Isquat al Nizam, ai confini del regime
“Per poter sopportare (…) queste
immagini (…) è necessario che “il tuo
cuore diventi di pietra (…) e il tuo
occhio un apparato fotografico”
Bernard Mark
“Fotgrafieren verboten! Proibito entrare! Si sparerà senza preavviso! Proibito scattare foto!”: questo l’ avviso esposto nelle immediate vicinanze del campo di concentramento di Natzweiller su circolare di Rudolf Höss, comandante di Auschwitz, in data 2 Febbraio del 1943.
Di certo questo divieto fu rispettato da molti durante quell’epoca tranne che per un prigioniero anonimo ebreo il quale, come ricorda il filosofo G.Didi-Hubermann, decise di rubare una macchina fotografica per immortalare cumuli di cadaveri appena gassati e delle donne nude in attesa di morire. Presto quelle immagini contribuirono a svelare i meccanismi di morte che regolavano i campi di sterminio nazisti.
A circa 60 anni da quell’evento, La Primavera Araba dimostra come l’aumento di foto e video amatoriali che rivelano l’uso della violenza da parte degli eserciti nazionali nei confronti dei civili, sia fonte di crescente preoccupazione da parte della maggioranza dei Governi mediorientali.
Prodotte da apparati sempre più “piccoli e leggeri”, le foto viaggiano nella rete in maniera epidemica giungendo, in pochi minuti, nelle redazioni dei media internazionali potenziando così la coscienza collettiva intorno ai fatti. Il diffondersi dell’uso allargato dei telefonini e videocamere auspica, come ci ricorda il regista Antonio Martino, quello che Cesare Zavattini aveva intravisto nella futura “democratizzazione dei mezzi audiovisivi”.
È proprio grazie all’uso “collettivo” delle immagini, che il documentario Isquat al Nizam di Antonio Martino è zavattinianamente un “racconto oggettivo” sulla primavera araba in Siria e sul modo con il quale il popolo siriano si organizza pacificamente per contrastare la feroce dittatura di Assad: dalle nascenti manifestazioni non-violente alle prime repressioni, dall’esodo dei rifugiati in terra turca al crescente numero di disertori dell’esercito ufficiale.
La storia intreccia in maniera esaustiva le interviste – testimonianze dei protagonisti presenti sul confine turco-siriano – e le immagini “amatoriali” giunte “da cellulare a cellulare via bluethoot” che rivelano numerosi fatti, come l’uso costante della tortura da parte dell’esercito per dissolvere qualsiasi forma di opposizione al regime.
Tra i numerosi gruppi dissidenti operanti nell’ambito della controinformazione, il regista sceglie di seguire quello di Freedom 4567, composto da una decina di giovani penetrati illegalmente in Turchia per scampare al controllo delle forze di sicurezza ed organizzare la enorme mole di materiale digitale da pubblicare in internet.
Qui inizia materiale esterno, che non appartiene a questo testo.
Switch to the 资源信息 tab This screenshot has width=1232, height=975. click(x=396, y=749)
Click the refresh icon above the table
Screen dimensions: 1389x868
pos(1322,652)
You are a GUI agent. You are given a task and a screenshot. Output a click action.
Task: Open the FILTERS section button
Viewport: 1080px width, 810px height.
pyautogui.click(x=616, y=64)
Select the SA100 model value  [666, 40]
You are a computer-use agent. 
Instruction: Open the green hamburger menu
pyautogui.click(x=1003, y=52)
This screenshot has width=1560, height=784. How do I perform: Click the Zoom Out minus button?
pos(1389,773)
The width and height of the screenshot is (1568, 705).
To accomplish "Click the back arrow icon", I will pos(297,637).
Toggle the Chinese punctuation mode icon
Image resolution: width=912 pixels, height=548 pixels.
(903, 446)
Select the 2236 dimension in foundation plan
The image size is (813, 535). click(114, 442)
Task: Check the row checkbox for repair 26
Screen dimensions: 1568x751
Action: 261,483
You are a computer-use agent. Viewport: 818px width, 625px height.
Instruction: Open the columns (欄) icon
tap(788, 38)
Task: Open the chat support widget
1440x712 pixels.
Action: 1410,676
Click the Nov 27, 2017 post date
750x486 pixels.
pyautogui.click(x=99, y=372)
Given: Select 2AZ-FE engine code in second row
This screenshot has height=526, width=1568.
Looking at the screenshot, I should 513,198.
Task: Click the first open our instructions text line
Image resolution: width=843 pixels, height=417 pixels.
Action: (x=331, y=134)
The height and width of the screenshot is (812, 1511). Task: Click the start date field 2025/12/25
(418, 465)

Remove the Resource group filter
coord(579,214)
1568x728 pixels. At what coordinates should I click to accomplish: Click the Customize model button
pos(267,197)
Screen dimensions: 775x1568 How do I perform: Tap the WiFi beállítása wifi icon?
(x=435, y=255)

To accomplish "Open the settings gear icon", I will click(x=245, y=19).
Le immagini “rubate” rappresentano l’unico modo per stabilire un dialogo tra le diverse zone geografiche di una paese sotto assedio e il confine turco-siriano, quest’ultimo laboratorio di interscambio tra chi fugge dall’oppressione e chi decide di prestare soccorso.
Il confine, protagonista del film assieme alle immagini amatoriali, è il luogo dal quale è possibile organizzare le forze, per ricostruire un paese libero; come testimonia l’ex esponente dell’esercito siriano Riad Al – Asaad, i cui racconti diventano un appello internazionale rivolto a tutti quei paesi amici affinché ci sia un aiuto alla formazione dell’esercito di liberazione siriana: speranza per l’affrancamento definitivo del paese dalla dittatura.
Il documentario di Antonio Martino contribuisce alla creazione di un discorso sul potere disvelatore delle immagini che genera un nuovo modo di costruire le simultanee identità di un mondo vasto come quello arabo, che non vuole più essere ai margini né sottomesso a una globalizzazione mediatica e culturale. Un uomo armato di telefonino non fa che contribuire alla creazione di un’ “immagine-costruzione” in grado di sintetizzare gli eventi, delineando in maniera sempre più netta i contorni di un immaginario “arabo” già in via di creazione da svariati anni (Panhai docet).
I siriani dissidenti, come i tunisini, gli egiziani o gli ebrei dei campi di concentramento, hanno avuto e continuano ad avere l’arduo compito di divenire – seppur per un istante – fotografi o cineasti, per costruire un’Etica dell’immagine che riveli alle generazioni presenti e future l’autentico volto della Memoria.